1. Run /env/bucket/register to register the bucket with your environment

2. In your AWS account, configure a bucket policy so that the instance profile role of your environment has read access to your data. You can obtain the instanceProfileRole from /env/get

3. Validate your bucket access by calling /publish with one of your files and rows=0. If you get an AccessDeniedException, recheck your IAM permissions above.

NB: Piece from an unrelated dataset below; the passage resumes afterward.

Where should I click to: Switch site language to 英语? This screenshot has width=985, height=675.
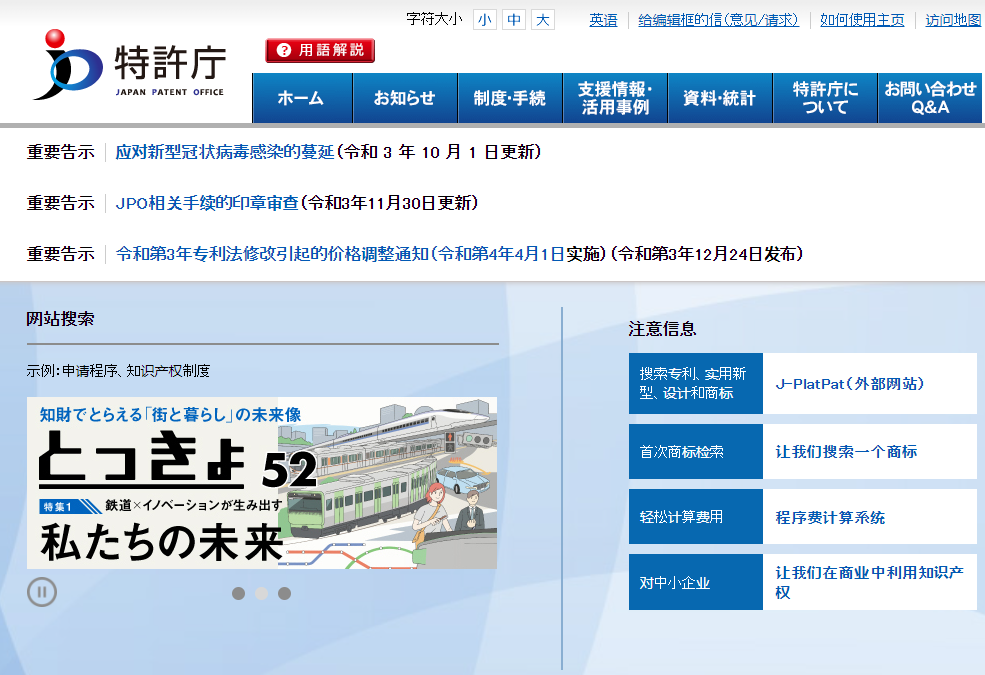coord(601,20)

4. You can now call /publish on all the files you wish to load into your environment.

bash
# You can use an existing service account or create one. Skip this step if you already have a service account.
# You can replace the account name and display name with anything you like
gcloud iam service-accounts create m1db-archive-bucket-reader --display-name="m1db archive bucket reader"
# You will need the email address of the account you just created. You can find it in the console (under IAM > Service Accounts)
# Or you can run the below replacing the email filter with the name you gave your service account
export SA_EMAIL=$(gcloud iam service-accounts list \
--filter="email:m1db-archive-bucket-reader" \
--format="value(email)")
# Replace <bucket> with your bucket name
gcloud storage buckets add-iam-policy-binding gs://<bucket> \
--member="serviceAccount:$SA_EMAIL" \
--role="roles/storage.objectViewer"

Configuration Steps When Publishing from GCS

1. Create a service account in your google cloud account and allow it to read/download files in your bucket(s)

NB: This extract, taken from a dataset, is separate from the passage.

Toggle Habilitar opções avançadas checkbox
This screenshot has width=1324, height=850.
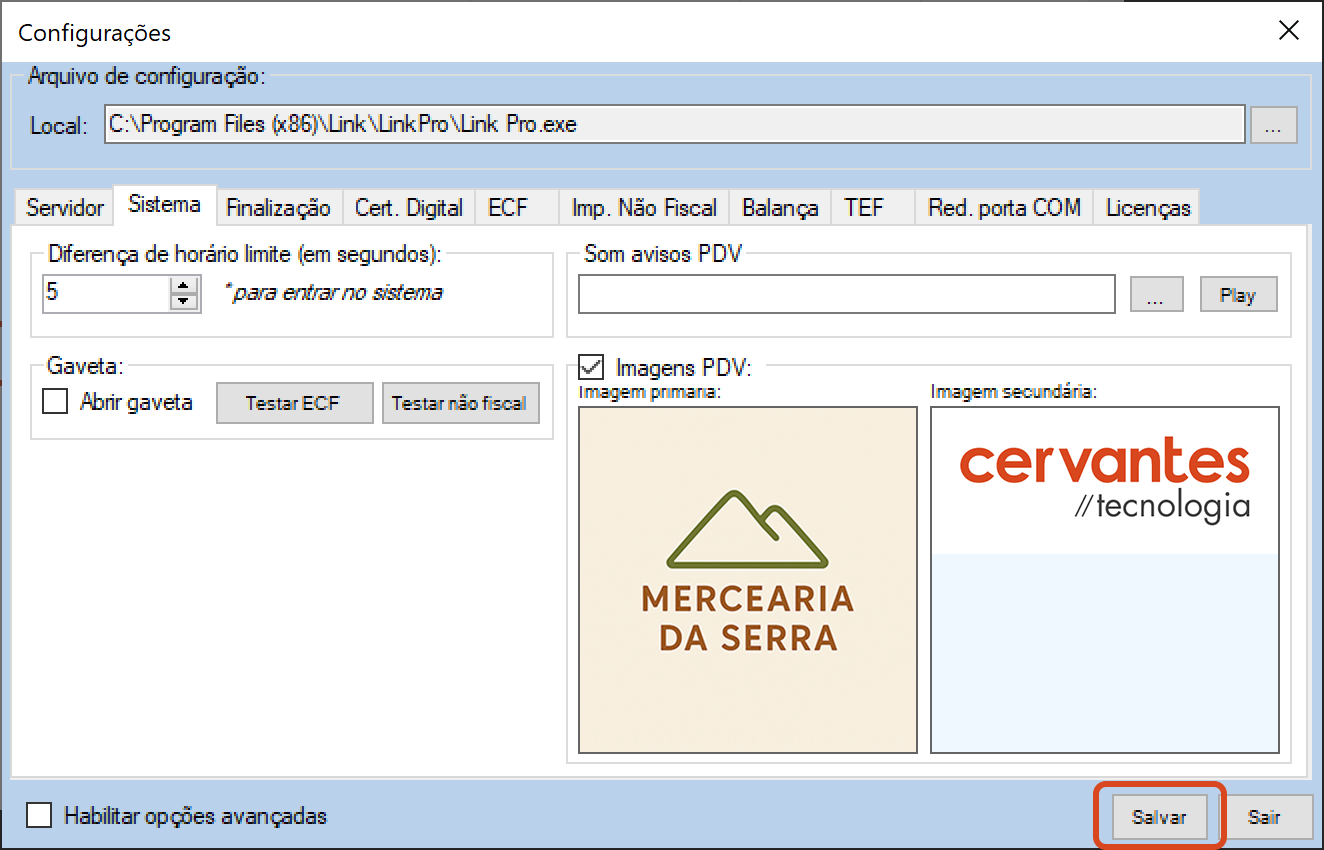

(You can skip the step if you already have a service account that has sufficient access to the data you wish to load in your m1db environment)

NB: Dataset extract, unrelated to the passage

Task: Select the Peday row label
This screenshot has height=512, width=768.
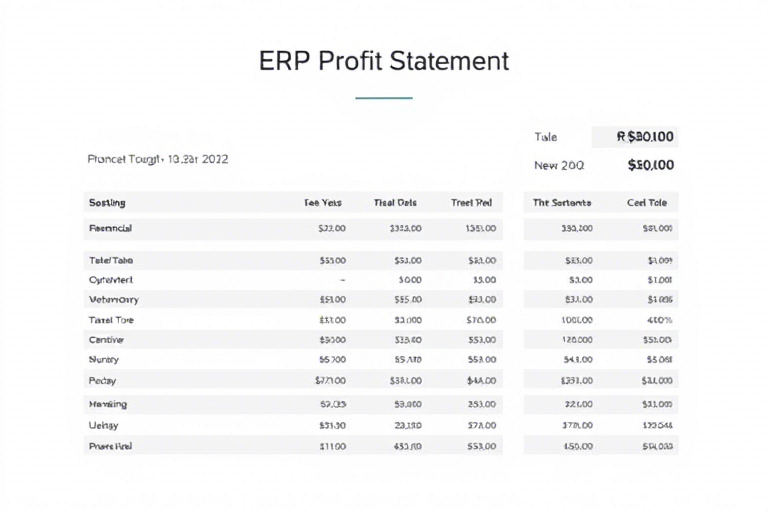Action: [102, 381]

2. Create a trust relationship between the EC2 instance profile role associated with your environment and your service account

Select a configuration that refers to the project containing your GCS bucket. Alternatively you can add --configuration <config> to each of the commands below The account in the <config> must have at least these permissions on the relevant project:

  • iam.serviceAccounts.create
  • iam.serviceAccounts.setIamPolicy
  • storage.buckets.setIamPolicy
  • gcloud config configurations activate <config>
bash
# Replace <env> with your environment name
export M1_INSTANCE_PROFILE=$(m1 ops env/get -env <env>|grep instanceProfileRole|sed -e 's/\(.*\): "\(.*\)",/\2/')
# Create a trust relationship between your service account and your environment instance role
# Note that this role is mediated by an m1db GCP account.
gcloud iam service-accounts add-iam-policy-binding $SA_EMAIL \
--role=roles/iam.workloadIdentityUser \
--member="principalSet://iam.googleapis.com/projects/980494489932/locations/global/workloadIdentityPools/aws-pool/attribute.aws_role/arn:aws:sts::248899197673:assumed-role/$M1_INSTANCE_PROFILE"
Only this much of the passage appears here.